Monday, February 1, 2010

Technology Infusion within the art classroom

This past Fall 2009, students at Van Meter junior high and high school have experienced a new wave of learning in their school environment, as all students 7-12 grade and teachers were issued their own Mac Book - laptop. This has been quite a change and learning experience for both teachers and students, since the majority of computers previously within the school were PC operating systems. Teachers were issued their Mac Book in the summer, hoping to get a little more experience in before the students got theirs. As time has progressed so has the knowledge, skills, and confidence in using these Mac Books. But don't get me wrong, there is still so much more to learn. But that's what keeps the "thrill" in teaching. Opportunities arise creating "teachable moments" all the time.

As a 7-12 grade art instructor I was a little more reluctant to the idea of going to a "paperless environment", since most of what I do involves paper. However, I have quickly found many great uses for these laptops and perhaps in the process saved some paper as well. In addition to every student having a laptop, they also have access to wireless Internet, student email, grade access, class websites were teachers can post course information or even daily assignments, and many other cool tools that came with the MAC package. With all of these useful tools available to students, the learning, processing, creating, and critiquing has changed. I have been able to focus more on differentiation, and R,R&R (Rigor, Relevance, and Relationships), allowing my students to "create" using a plethora of tools from their toolbox of knowledge. I still cover the same information, but allow students to take ownership in their learning and experiences. Students are able to connect their learning to real life situations and experiences.

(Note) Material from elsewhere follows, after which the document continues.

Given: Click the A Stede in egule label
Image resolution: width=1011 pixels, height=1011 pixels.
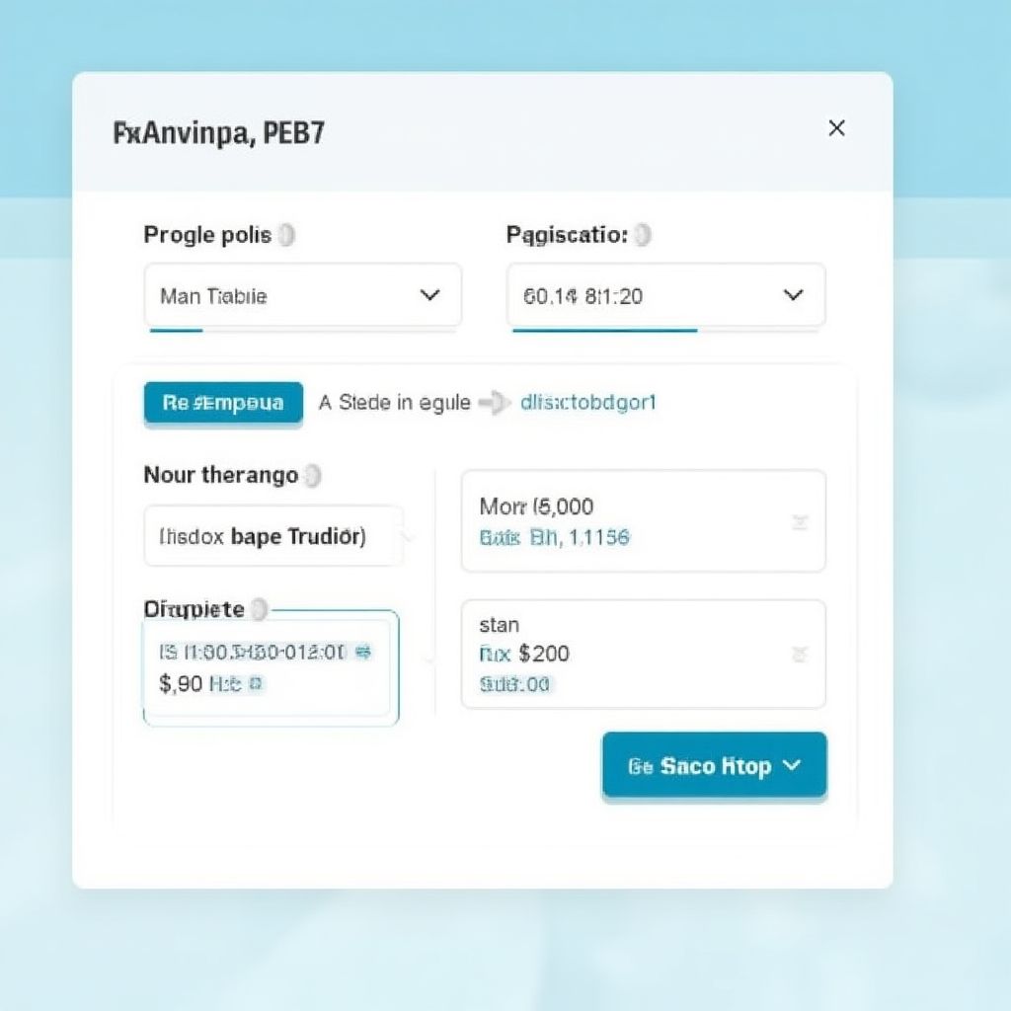Looking at the screenshot, I should (395, 403).
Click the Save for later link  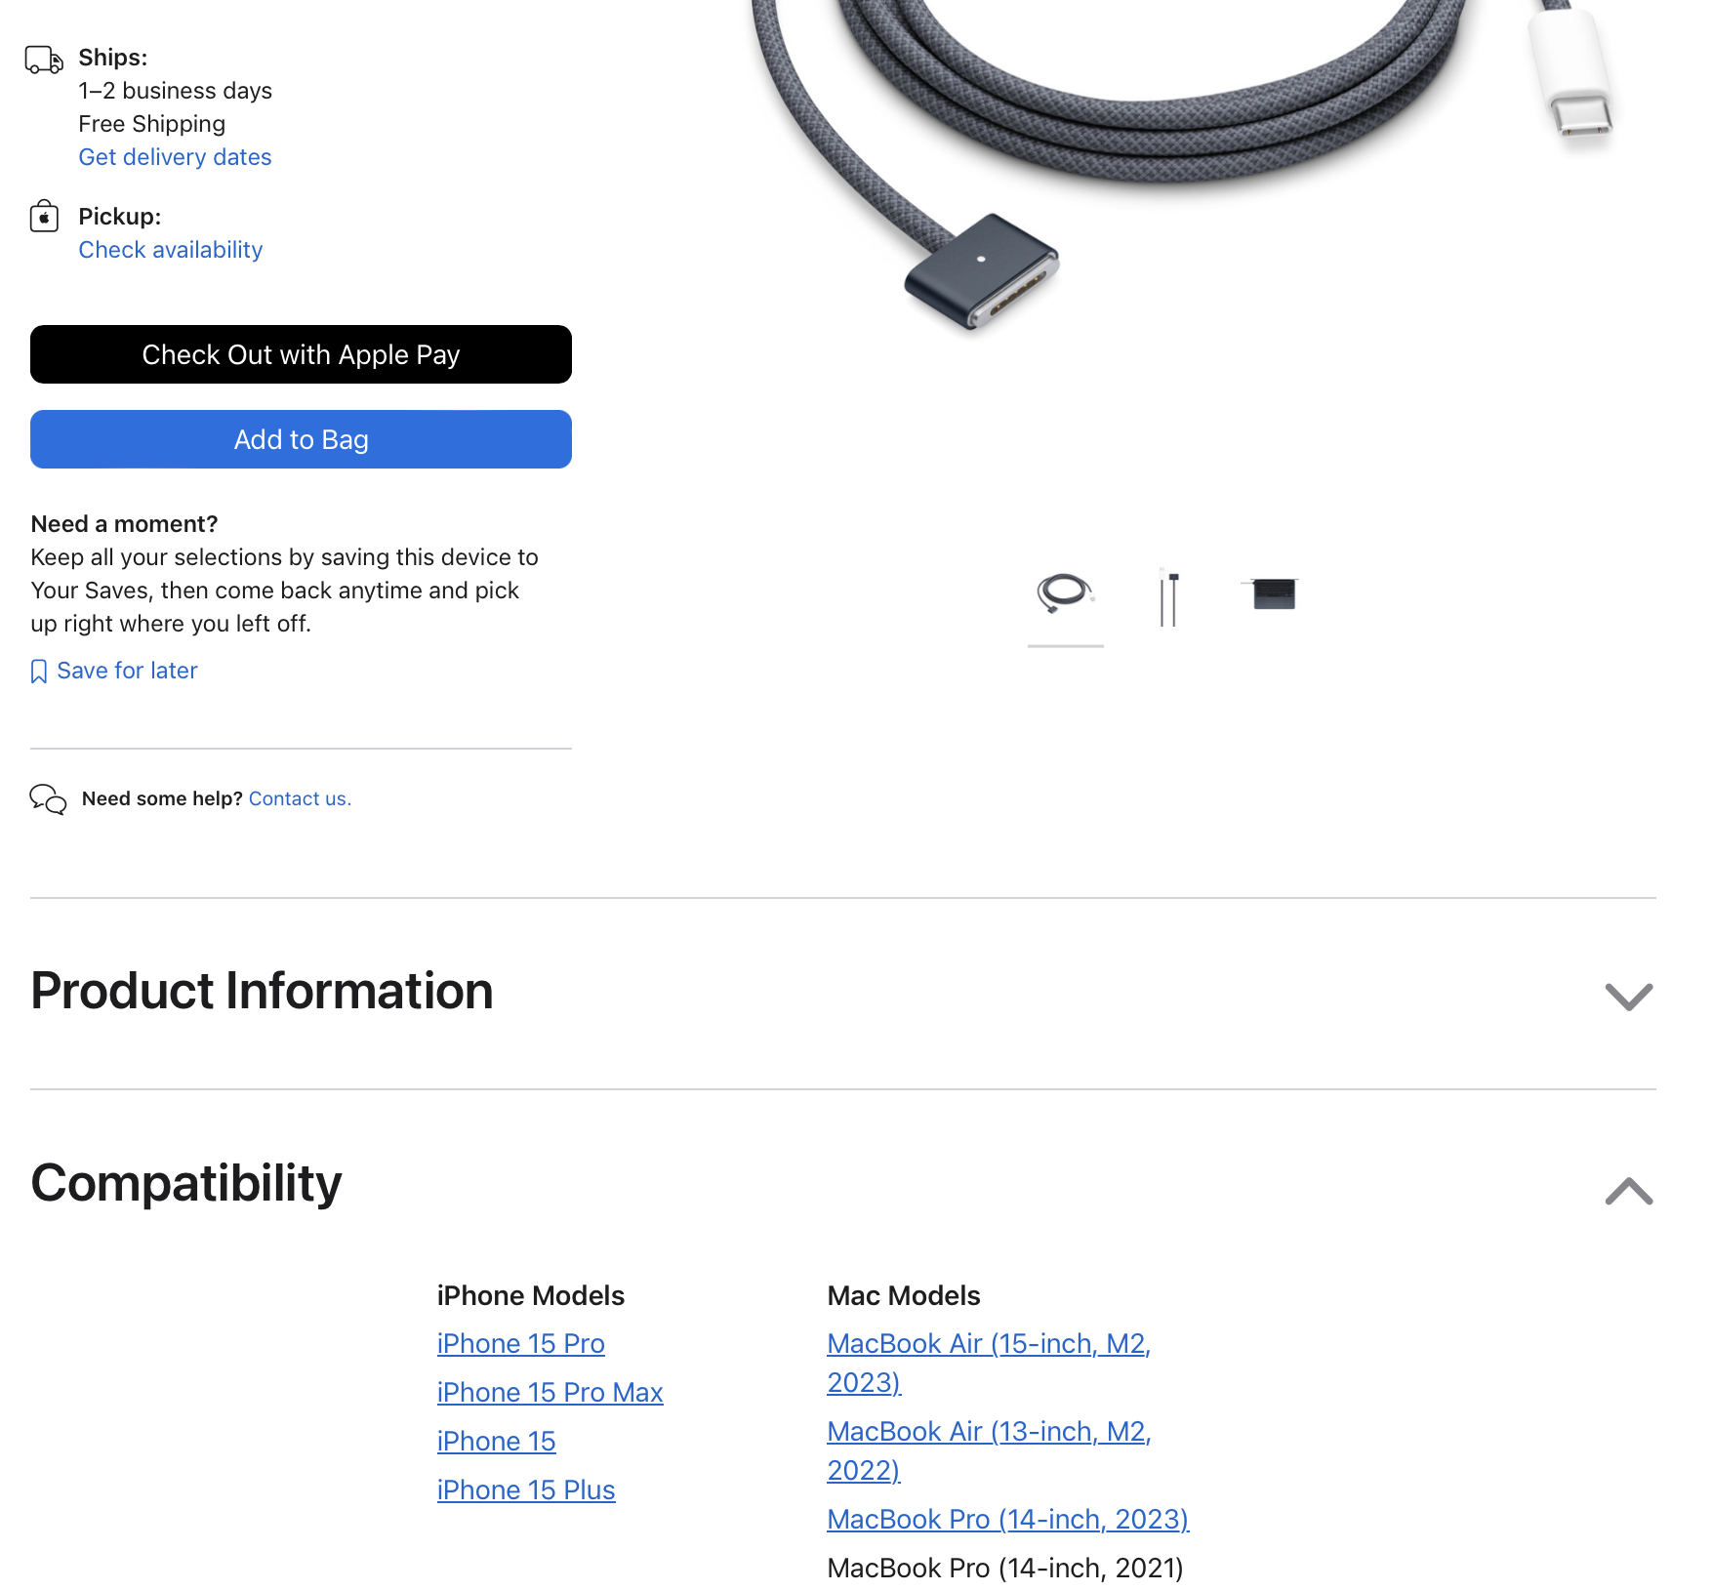[127, 671]
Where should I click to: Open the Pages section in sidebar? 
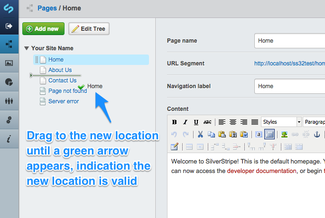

For some classes supplies such as clay, paper, and canvases are still a must. However, with the laptops students can access relevant YouTube videos, take their own pictures using the built in camera on their laptops for project ideas, research artists styles and examples, complete online assessments or surveys, as well as critique and brainstorm ideas using etherpad. In more advanced level classes (Adv. Art I and II) students are allowed to express themselves through a variety of ways, with or without technology. Students create a project proposal regarding what they want to learn and create. Once they finish a project, they turn in an evaluation rubric critiquing their final outcomes. Throughout the project time frame there are periodic critiques, to critique learning and brainstorm new ideas for future projects. Projects this year have ranged from large packing tape sculptures, paintings, drawings, ceramic projects, to stykz animations, PowerPoint presentations, and even creating wikis to showcase their own artwork.

Even though we are only half through the school year, I can see across the board what a huge impact a little technology has created for these students. The networking possibilities are endless. It has been such a great experience to see even 7th graders become such experts in such a short time. Students who would normally "hide in their shell" have willingly come out to demonstrate or show what they have created.